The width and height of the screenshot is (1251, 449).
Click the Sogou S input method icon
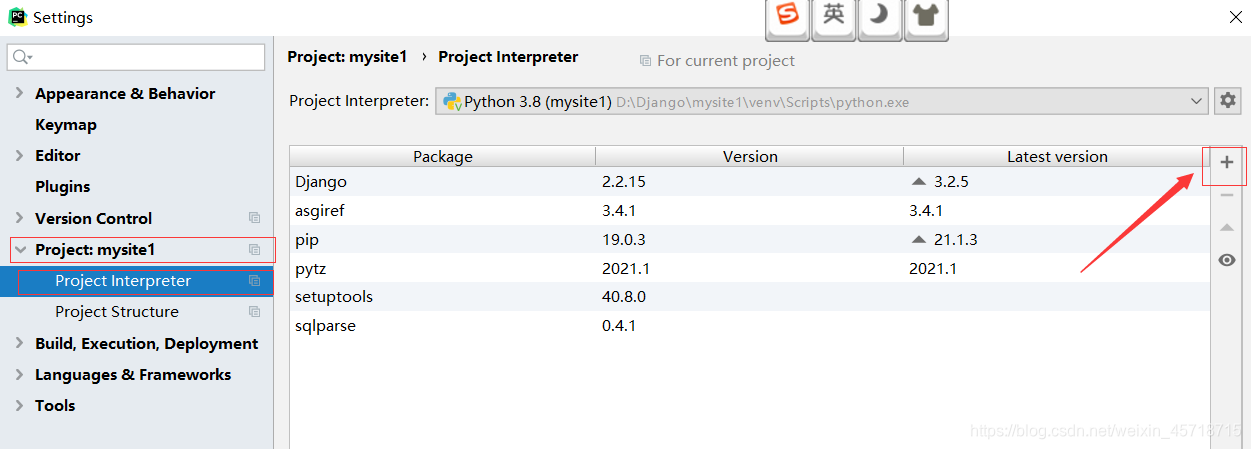pos(788,16)
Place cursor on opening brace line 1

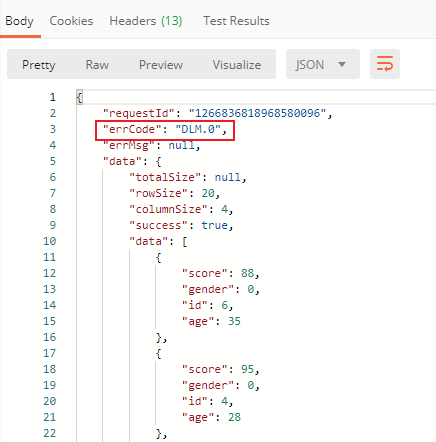tap(79, 97)
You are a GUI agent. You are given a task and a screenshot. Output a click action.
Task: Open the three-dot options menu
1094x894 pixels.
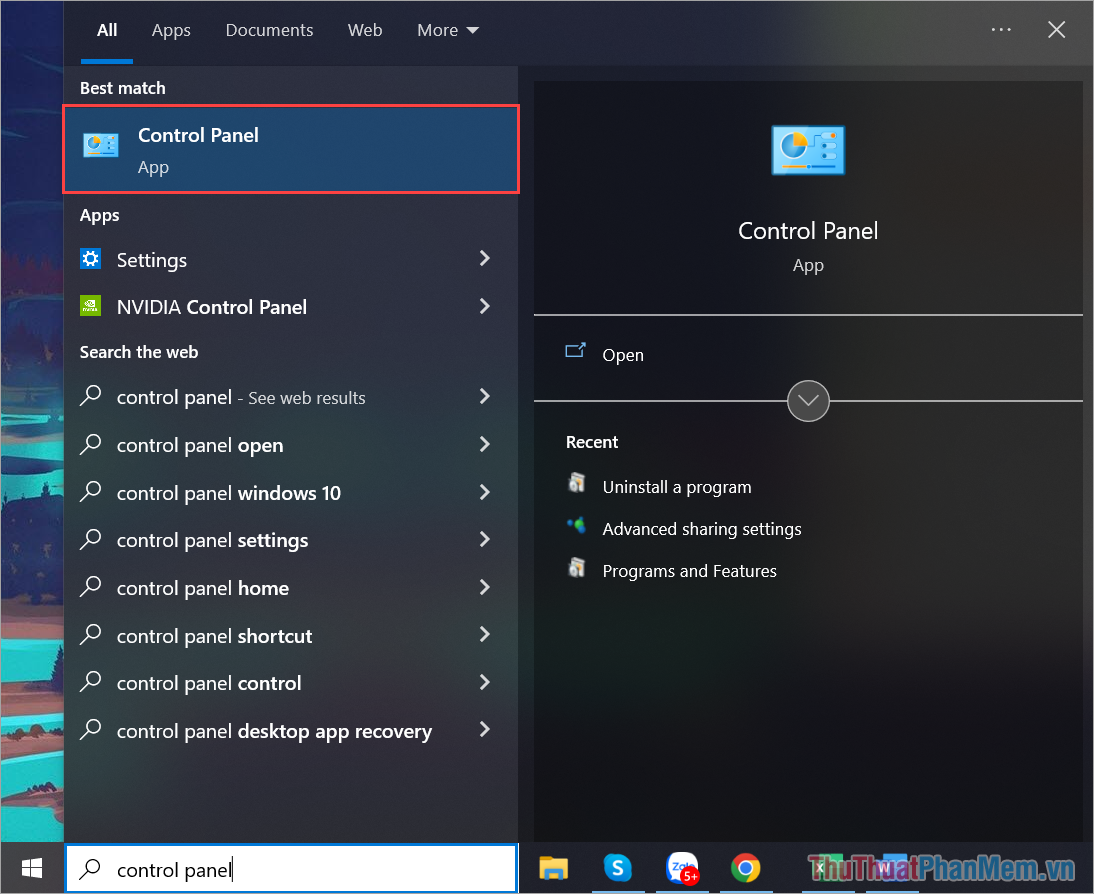pos(1001,30)
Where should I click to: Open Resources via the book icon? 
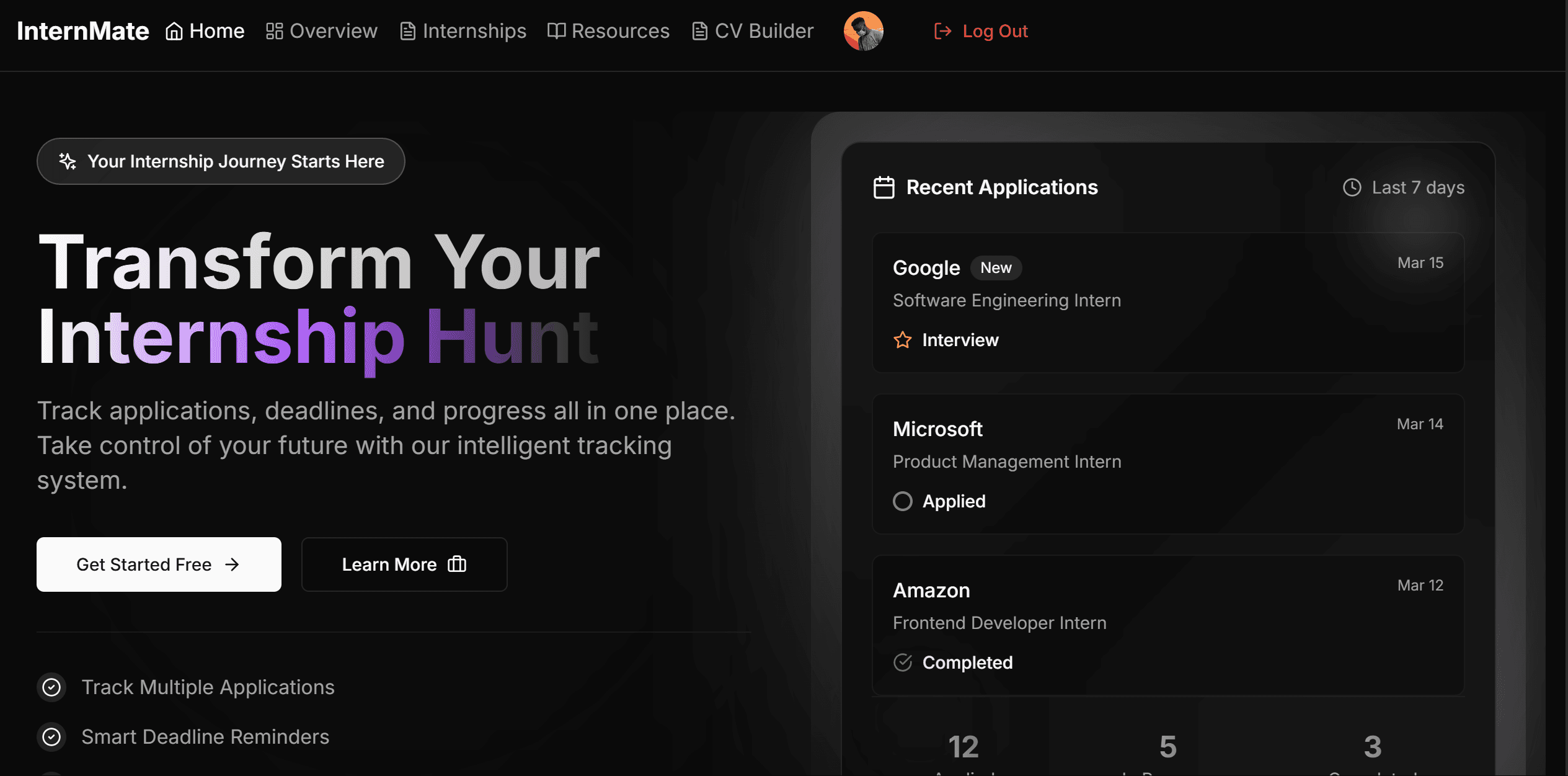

EXERCISE BRIEF: Please collect every line in the listing above that contains the string "icon", and copy each one in full. Case counts.

EXERCISE ANSWER:
Click the Sogou S input method icon
Where should I click to: Open Resources via the book icon? 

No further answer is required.